Ainda que a adoção do teletrabalho na pandemia tenha privilegiado um grupo específico de trabalhadores, ajudando a preservar o emprego daqueles com maior escolaridade, Bravo considera que a volta mais acentuada dos trabalhadores aos escritórios reduz a possibilidade de o home office induzir uma maior desigualdade no mercado de trabalho. No Chile, registrou-se uma perda de 1,8 milhão de vagas de trabalho pela pandemia, das quais foram recuperadas 1 milhão. Bravo aponta que um dos focos de preocupação para a recuperação dessas 800 mil vagas que restam é a condição das mulheres, que ainda têm de conciliar emprego e cuidado com as crianças. “Em muitos casos, a volta ao trabalho presencial das que estavam em home office aconteceu antes da normalização das atividades nas escolas - muitas das quais ainda não retomaram o ensino 100% presencial”, diz. Outro grupo de atenção são os trabalhadores mais velhos que perderam seu emprego na pandemia e, diz Bravo, terão mais dificuldade em conseguir um novo posto para completar seu tempo de atividade até a aposentadoria. “O maior desafio de todos, entretanto, é recuperar um bom ritmo de crescimento econômico”, afirma. “A experiência nos mostra que períodos em que o país cresceu pouco, em torno de 2%, coincidem com a criação de empregos de mais baixa qualidade, especialmente informais conta própria”, afirma.
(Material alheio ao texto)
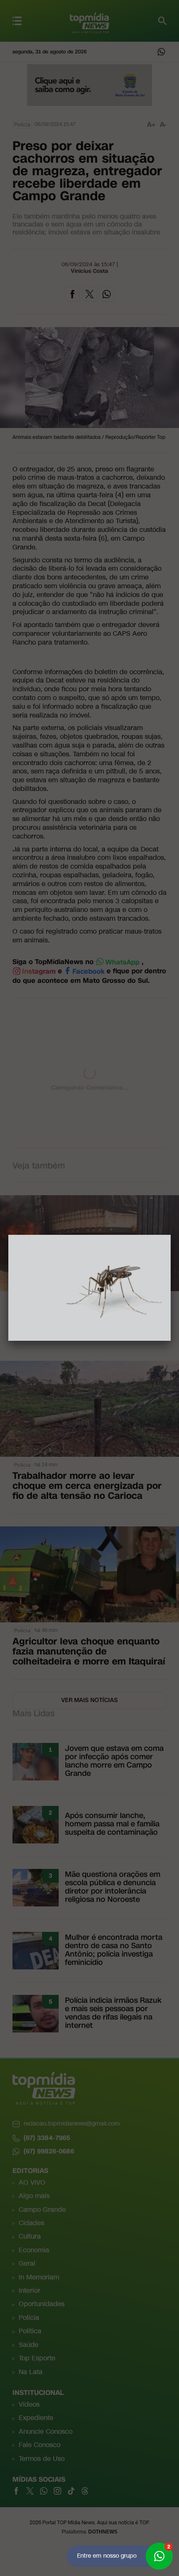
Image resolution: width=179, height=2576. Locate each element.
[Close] (170, 1234)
No Chile, a informalidade hoje representa 30% do mercado de trabalho. “Sem capacidade de crescer mais, será mais difícil gerar emprego, especialmente de boa qualidade, que ofereça bons salários.”

 


As opiniões expressas neste artigo são de responsabilidade exclusiva do autor, não refletindo necessariamente a opinião institucional da FGV.